**WHAT THE EXERCISE ASKS:** Under this line are the records; write out word for word the part that begins at the line containing "Tap the home indicator bar" and ends at the line containing "This screenshot has width=884, height=688.", and no more.

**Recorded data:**
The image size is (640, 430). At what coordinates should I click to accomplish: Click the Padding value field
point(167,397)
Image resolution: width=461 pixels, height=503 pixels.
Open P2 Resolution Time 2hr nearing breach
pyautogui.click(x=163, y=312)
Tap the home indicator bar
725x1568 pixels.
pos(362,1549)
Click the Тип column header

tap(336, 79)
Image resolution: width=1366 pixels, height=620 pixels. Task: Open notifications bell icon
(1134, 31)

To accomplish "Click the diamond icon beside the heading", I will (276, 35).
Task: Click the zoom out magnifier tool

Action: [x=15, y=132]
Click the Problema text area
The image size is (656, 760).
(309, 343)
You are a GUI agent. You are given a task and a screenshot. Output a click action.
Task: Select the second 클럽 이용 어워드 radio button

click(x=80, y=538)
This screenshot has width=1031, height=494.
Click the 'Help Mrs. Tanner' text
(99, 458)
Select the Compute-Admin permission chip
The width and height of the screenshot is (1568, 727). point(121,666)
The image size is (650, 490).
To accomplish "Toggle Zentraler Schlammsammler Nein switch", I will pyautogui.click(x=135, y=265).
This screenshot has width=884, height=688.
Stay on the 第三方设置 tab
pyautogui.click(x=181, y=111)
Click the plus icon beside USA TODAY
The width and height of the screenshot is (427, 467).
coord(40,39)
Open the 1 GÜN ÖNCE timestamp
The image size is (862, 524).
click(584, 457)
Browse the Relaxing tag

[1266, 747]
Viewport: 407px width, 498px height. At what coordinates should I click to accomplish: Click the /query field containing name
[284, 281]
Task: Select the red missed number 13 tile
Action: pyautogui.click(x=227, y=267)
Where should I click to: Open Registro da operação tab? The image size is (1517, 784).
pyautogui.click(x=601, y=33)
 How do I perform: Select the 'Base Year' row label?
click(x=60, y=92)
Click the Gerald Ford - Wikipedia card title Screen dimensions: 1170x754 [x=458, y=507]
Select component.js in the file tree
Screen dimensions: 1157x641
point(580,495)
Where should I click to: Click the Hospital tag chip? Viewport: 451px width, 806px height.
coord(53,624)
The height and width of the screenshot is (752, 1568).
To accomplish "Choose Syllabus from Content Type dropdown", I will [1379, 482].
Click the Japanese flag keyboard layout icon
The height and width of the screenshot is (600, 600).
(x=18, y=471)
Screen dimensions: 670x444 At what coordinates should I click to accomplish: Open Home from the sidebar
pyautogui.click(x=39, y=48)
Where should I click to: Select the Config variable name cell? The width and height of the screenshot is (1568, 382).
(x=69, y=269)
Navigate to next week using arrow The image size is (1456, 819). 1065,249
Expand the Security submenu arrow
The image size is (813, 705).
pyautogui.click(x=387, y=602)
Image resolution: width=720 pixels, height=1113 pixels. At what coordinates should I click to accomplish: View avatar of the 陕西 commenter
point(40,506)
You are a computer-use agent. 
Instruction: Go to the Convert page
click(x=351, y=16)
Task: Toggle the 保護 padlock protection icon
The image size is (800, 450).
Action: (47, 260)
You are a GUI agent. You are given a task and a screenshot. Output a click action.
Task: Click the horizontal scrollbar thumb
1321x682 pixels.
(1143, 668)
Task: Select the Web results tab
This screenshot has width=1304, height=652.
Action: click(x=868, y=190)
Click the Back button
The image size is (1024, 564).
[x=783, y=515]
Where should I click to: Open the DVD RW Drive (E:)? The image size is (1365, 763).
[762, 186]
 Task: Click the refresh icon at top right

**SOLVED PROBLEM:**
Tap the home indicator bar
725x1568 pixels.
pos(362,1549)
Click the Тип column header

tap(336, 79)
Image resolution: width=1366 pixels, height=620 pixels. Task: Open notifications bell icon
(1134, 31)

To accomplish "Click the diamond icon beside the heading", I will (276, 35).
Task: Click the zoom out magnifier tool

Action: [x=15, y=132]
Click the Problema text area
The image size is (656, 760).
(309, 343)
You are a GUI agent. You are given a task and a screenshot. Output a click action.
Task: Select the second 클럽 이용 어워드 radio button

click(x=80, y=538)
This screenshot has width=1031, height=494.
Click the 'Help Mrs. Tanner' text
(99, 458)
Select the Compute-Admin permission chip
The width and height of the screenshot is (1568, 727). point(121,666)
The image size is (650, 490).
To accomplish "Toggle Zentraler Schlammsammler Nein switch", I will pyautogui.click(x=135, y=265).
This screenshot has width=884, height=688.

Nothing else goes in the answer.